Geral

14 de 04 de 2021, 13:27

Diário

Em vez de um obituário, um manifesto!*

O que fazer do legado de António Almeida Henriques em Viseu?

Jorge Sobrado

“Para chorar é sempre tempo. (…) Vai prestar-lhe as honras que lhe deves.”
(António Ferreira, “Castro”).

O que aqui proponho, com a clareza que o tempo de crise impõe, parte de dois pressupostos.
O primeiro é o de que o legado de António Almeida Henriques, enquanto presidente da Câmara Municipal de Viseu (2013/2021), merece ser defendido, valorizado e criticamente reinterpretado.
O segundo é o de que não sou representante oficial de ninguém, e tão pouco do antigo presidente de Câmara, de quem fui porém colaborador durante quase 10 anos. Fui testemunha, colaborador próximo e ator. Não falo senão em nome próprio.

Assentes estes pontos prévios, considero que é de relevar as seguintes três dimensões no legado da ação pública, brutalmente interrompida, de António Almeida Henriques em Viseu:
Governação participativa e conectada em redes de influência;
Desenvolvimento económico e marketing territorial;
Políticas de modernidade na Cultura e Património.

“Pôr Viseu no mapa” foi mais do que um slogan e excedeu a sedução por uma máquina mediática a operar em (e sobre) Viseu. Foi um desígnio de reposicionamento estratégico da cidade para dentro e para fora, manifestando-se de um modo transversal: da atração de atividades empresariais tecnológicas e de Saúde à promoção do crescimento turístico; da dinâmica cultural à radicação de talentos de diferentes disciplinas artísticas; da adoção de políticas patrimoniais, materiais e imateriais, de referência a uma cultura de governação tolerante, aberta à comunidade e participativa.
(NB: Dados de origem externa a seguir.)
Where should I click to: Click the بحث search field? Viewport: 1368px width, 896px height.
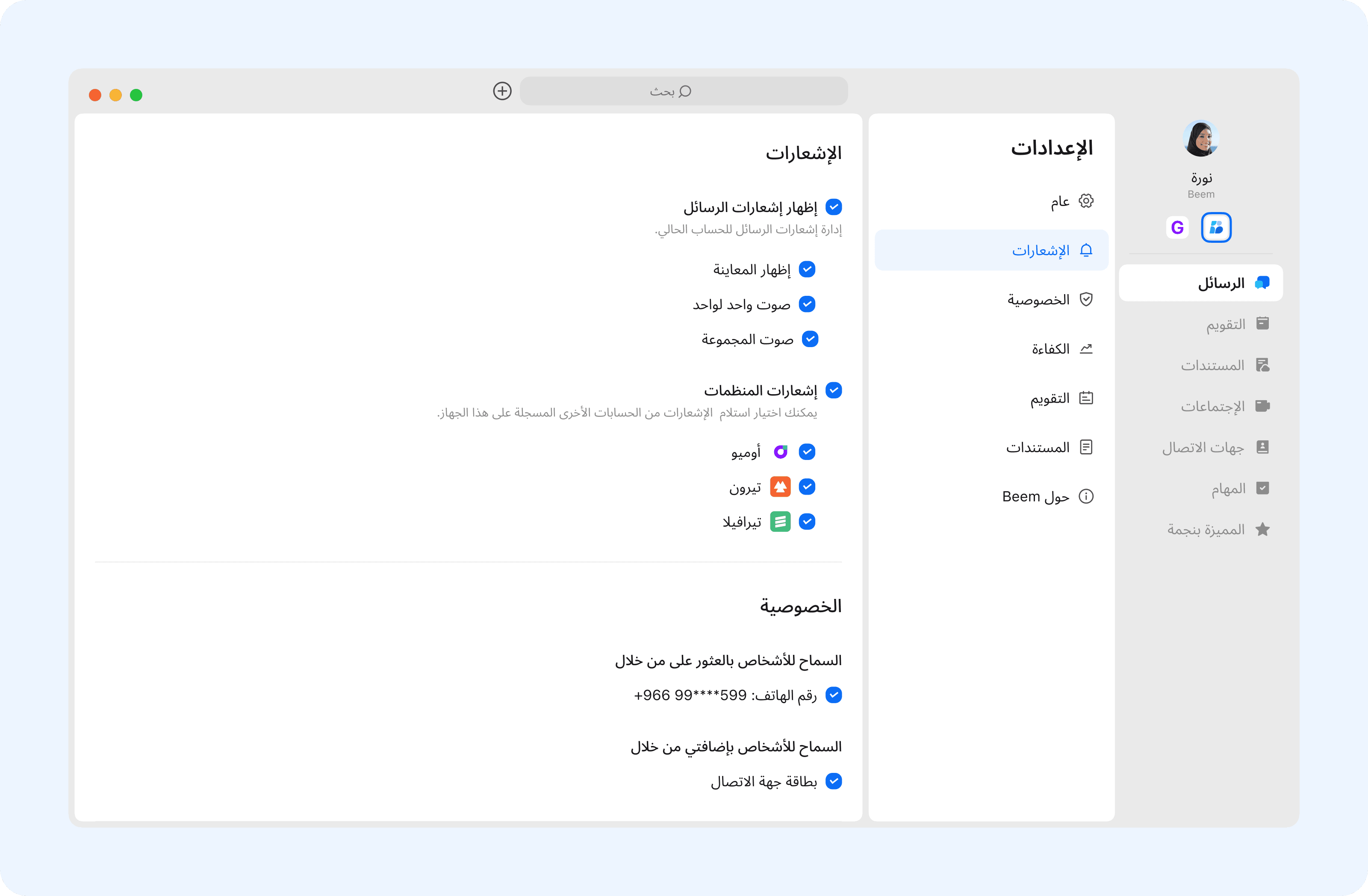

Os discursos protocolares devem agora dar lugar à realização programática. A valorização de um legado público como este passa, quanto a mim, por três eixos fundamentais de intervenção: o nome, o pensamento e a ação.

No plano do “nome”, importa promover o reconhecimento e uma memória. Exprimem esse objetivo iniciativas como a que amanhã proponho na Câmara Municipal para a atribuição do nome de António Almeida Henriques ao Polo Arqueológico de Viseu. Há um evidente ganho mútuo: associa-se um serviço de património inovador e de excelência ao seu autor, que o honra, e defende-se o futuro desse serviço por via do dever de memória. A atribuição do “Viriato de Ouro” (a mais elevada condecoração municipal), o lançamento de um prémio sobre projetos de “smart cities” (temática da ação política do antigo Presidente), a publicação do Dicionário das Figuras Viseenses (para quem amava Viseu como ele) ou a atribuição do seu nome à Orquestra Juvenil de Viseu (cuja criação patrocinou) são outros exemplos.

No plano do “pensamento”, trata-se de prolongar as linhas estruturantes e mais distintivas do discurso de António Almeida Henriques. Brevemente, será lançado um livro que colige textos de opinião do antigo autarca, mas a essa publicação poderão ser associados projetos como um think tank sobre Viseu, uma academia de poder local, ciclos de conferências ou futuras edições de fóruns e orçamentos participativos, nos quais a sua ação foi seminal e transformadora.

No plano da “ação”, há amplo território a explorar, designadamente na evolução de programas de humanização e democratização da cultura e das artes, da educação, da saúde pública e do emprego. A edificação de um “centro de criação artística” local, a promoção de emprego inclusivo na área da deficiência, a extensão e capacitação do “VISEU EDUCA” (com um programa voltado para a promoção da Saúde Pública), a execução do VISEU ARENA e o aprofundamento e diversificação da atividade da VISEU MARCA (abrindo o seu capital à participação intermunicipal) ou a adoção de um programa mais articulado entre as vertentes de classificação e reabilitação de património local, são exemplos de medidas de ação que honram e estendem este legado.

A responsabilidade de gerir esta herança cabe, em primeira instância, ao município de Viseu e ao seu “executivo”, mobilizando outras instituições locais, intermunicipais e regionais, e aos partidos da moderna social-democracia, a começar no PSD de Viseu, que não deve fazer letra morta do programa que levantou como bandeira em anteriores eleições autárquicas. Cada um deve assumir as suas responsabilidades. Eu não deixarei de interpretar as que me caibam.

* Quem considere este título irreverente ou inapropriado para falar de António Almeida Henriques, desconhecia-lhe a liberdade de pensamento e frescura do humor.

Jorge Sobrado - Vereador do Município de Viseu. Antigo assessor e adjunto de António Almeida Henriques.